[Conjoncture] Plusieurs organisations de défense de la filière chèvre dénoncent la situation catastrophique dans laquelle se trouvent les élevages. Elles réclament un plan de soutien et l’augmentation du prix du lait.
« Nous demandons les moyens de nous adapter pour produire. » C’est une filière peu habituée à se manifester, mais cette fois la situation est trop grave. Mardi 21 juillet, huit organisations de défense de la filière chèvre, dont le syndicat caprin Dordogne-Périgord, ont signé un texte commun pour alerter sur les conséquences de la sécheresse sur leurs élevages. Les éleveurs de Vendée et de Nouvelle-Aquitaine estiment qu’ils sont « face à une rupture historique ».
Ce qui a amené ces exploitants à réagir, ce sont les baisses de rendement des céréales annoncées pour la campagne 2026 ; jusqu’à 35 % en Dordogne. Il en va de même pour le foin dont les baisses sont estimées entre 30 à 60 %, et enfin le maïs entre 50 et 70 %, selon les secteurs.
« Nous nous sommes collectivement demandé comment faire pour nourrir nos animaux et si c’était à nous de subir la totalité des conséquences de cette sécheresse. Ce qui nous pose problème dans l’immédiat, c’est le manque de fourrage. J’ai beau en chercher ailleurs, il n’y en a pas à vendre. Sachant qu’il nous faut une tonne de fourrage par an pour nourrir une chèvre, la quantité à acheter est énorme », résume Stéphanie Kaminski, éleveuse de chèvre à La Rochebeaucourt-et-Argentine et administratrice du syndicat caprin Dordogne-Périgord.
Une adaptation obligatoire
Habituellement, à cette saison, les chèvres de cette éleveuse consomment uniquement de l’herbe car elle a fait le choix d’opter pour un système en pâturage. Or, depuis trois semaines, toutes ses bêtes sont à l’étable comme en hiver.
« Je suis passée en ration d’hiver et j’ai la chance d’avoir un peu de stock d’avance. Étant aussi en agriculture biologique, j’ai normalement l’obligation de sortir mes animaux. Mais mes chèvres ne sortent que pour prendre l’air », ajoute-t-elle.

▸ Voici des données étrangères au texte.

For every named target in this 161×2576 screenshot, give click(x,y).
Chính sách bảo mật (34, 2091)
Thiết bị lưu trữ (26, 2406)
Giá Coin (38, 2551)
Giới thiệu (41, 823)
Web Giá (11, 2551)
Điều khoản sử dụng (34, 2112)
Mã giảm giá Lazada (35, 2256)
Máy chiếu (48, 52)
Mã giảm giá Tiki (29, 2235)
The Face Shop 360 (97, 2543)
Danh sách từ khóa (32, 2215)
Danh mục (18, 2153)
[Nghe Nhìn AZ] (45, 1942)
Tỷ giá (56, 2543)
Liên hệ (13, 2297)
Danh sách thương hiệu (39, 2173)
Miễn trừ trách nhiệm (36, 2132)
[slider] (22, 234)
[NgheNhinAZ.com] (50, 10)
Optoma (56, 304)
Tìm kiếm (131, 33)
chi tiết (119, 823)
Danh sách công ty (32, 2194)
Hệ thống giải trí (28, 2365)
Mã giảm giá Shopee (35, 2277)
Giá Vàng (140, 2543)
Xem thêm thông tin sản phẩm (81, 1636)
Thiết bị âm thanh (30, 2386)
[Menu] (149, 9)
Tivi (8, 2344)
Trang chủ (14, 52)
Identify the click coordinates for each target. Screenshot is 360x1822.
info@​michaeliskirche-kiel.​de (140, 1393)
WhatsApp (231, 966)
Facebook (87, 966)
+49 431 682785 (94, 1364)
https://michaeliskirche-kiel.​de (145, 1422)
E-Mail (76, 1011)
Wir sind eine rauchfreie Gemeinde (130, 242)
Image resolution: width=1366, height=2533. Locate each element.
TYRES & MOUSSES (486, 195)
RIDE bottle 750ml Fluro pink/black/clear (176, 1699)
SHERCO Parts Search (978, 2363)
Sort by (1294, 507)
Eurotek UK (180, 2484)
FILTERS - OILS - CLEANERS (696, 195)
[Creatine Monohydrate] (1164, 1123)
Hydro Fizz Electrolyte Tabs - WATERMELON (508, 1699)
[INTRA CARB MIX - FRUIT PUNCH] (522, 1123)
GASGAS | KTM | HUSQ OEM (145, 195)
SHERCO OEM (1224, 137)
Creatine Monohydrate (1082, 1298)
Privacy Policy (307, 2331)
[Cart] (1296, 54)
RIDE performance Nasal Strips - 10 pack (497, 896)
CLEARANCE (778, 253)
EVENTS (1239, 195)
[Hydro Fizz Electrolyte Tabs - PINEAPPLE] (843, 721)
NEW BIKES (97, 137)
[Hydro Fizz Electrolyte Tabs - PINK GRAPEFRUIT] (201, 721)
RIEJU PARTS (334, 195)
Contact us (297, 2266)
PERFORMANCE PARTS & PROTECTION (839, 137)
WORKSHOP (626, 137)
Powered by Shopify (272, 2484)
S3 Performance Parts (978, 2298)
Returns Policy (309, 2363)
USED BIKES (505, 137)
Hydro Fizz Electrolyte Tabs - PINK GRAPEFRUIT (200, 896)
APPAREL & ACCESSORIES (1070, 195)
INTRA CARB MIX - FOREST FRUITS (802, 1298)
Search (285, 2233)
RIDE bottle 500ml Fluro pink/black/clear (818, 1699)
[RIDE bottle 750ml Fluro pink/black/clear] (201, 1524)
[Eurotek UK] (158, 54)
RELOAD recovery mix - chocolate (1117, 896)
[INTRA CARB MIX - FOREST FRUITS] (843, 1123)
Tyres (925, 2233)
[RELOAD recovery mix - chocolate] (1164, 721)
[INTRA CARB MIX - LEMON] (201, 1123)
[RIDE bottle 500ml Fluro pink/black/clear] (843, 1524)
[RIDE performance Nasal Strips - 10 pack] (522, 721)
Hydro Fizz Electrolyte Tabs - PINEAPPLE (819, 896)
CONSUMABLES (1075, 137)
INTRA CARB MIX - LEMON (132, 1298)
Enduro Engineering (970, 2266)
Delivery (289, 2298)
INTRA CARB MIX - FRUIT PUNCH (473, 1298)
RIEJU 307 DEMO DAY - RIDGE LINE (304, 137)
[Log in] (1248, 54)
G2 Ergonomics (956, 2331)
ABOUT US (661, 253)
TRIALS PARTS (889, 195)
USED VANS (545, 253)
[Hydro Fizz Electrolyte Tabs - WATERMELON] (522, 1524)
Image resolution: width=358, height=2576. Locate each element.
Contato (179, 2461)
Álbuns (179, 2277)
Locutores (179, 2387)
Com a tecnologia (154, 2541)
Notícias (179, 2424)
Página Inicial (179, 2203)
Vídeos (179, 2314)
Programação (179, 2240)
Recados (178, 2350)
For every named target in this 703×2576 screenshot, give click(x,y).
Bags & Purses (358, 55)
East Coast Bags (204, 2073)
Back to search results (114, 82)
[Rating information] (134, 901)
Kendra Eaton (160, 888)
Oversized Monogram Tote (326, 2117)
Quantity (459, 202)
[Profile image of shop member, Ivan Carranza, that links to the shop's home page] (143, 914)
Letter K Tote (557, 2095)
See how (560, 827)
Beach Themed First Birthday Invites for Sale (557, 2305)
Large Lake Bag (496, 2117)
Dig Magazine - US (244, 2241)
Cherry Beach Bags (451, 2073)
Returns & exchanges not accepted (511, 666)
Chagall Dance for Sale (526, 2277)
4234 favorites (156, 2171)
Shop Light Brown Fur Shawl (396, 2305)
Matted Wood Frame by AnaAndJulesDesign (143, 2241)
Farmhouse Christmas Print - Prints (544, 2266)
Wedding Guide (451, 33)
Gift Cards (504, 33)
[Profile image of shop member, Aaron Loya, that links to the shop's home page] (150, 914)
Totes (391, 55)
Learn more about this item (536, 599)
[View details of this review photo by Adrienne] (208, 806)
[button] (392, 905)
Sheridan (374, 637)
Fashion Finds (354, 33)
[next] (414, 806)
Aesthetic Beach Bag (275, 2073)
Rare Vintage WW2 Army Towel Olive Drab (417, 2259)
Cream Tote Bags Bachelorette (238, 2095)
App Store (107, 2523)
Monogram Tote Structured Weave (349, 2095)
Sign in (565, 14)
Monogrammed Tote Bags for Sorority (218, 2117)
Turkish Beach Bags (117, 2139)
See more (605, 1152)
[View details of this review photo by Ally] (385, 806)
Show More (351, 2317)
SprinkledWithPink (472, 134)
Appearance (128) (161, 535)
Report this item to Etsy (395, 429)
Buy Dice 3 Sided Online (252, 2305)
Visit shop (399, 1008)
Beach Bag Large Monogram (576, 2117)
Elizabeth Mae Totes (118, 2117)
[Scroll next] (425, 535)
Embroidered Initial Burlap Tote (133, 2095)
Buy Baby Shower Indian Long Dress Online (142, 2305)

Cette chaleur a des impacts importants sur la production de lait car les chèvres ne savent normalement pas en produire sous 40 °C. « Il faut savoir qu’une chèvre qui a trop chaud ne mange pas mais boit davantage ; ce qui a pour conséquence de diluer la matière grasse. Sachant que nous sommes rémunérés à la fois sur la quantité et la qualité de lait que l’on produit, ces chaleurs ont des impacts sur notre rémunération finale », explique Stéphanie Kaminski, qui réclame de l’aide : « Il faut que l’État agisse dans notre sens. Nous avons aussi des structures de recherche et développement en Poitou-Charentes qu’il faut que l’on finance. »
Les représentants syndicaux réclament une revalorisation de 130 €/1 000 litres de lait pour le système conventionnel et 230 €/1 000 litres en agriculture biologique.
Des impacts financiers
Pour elle, des efforts financiers doivent être menés à tous les échelons de la filière à commencer par la distribution.
« Nous sommes bien conscients que nos laiteries n’ont pas les moyens de nous faire ce coup de pouce financier. Il faut cinq litres de lait pour fabriquer un kilo de fromage. J’ai fait mes calculs : lorsque l’on augmente le prix par tranche de 100 €, l’augmentation est de 0,50 € pour le kilo de fromage. Si vous prenez une bûche de la marque Soignon de 250 grammes, qui est le fromage le plus vendu, notre demande d’augmentation équivaut à 0,12 € en plus sur le prix final. Je pense que la grande distribution a les moyens d’appliquer cette hausse », estime Stéphanie Kaminski.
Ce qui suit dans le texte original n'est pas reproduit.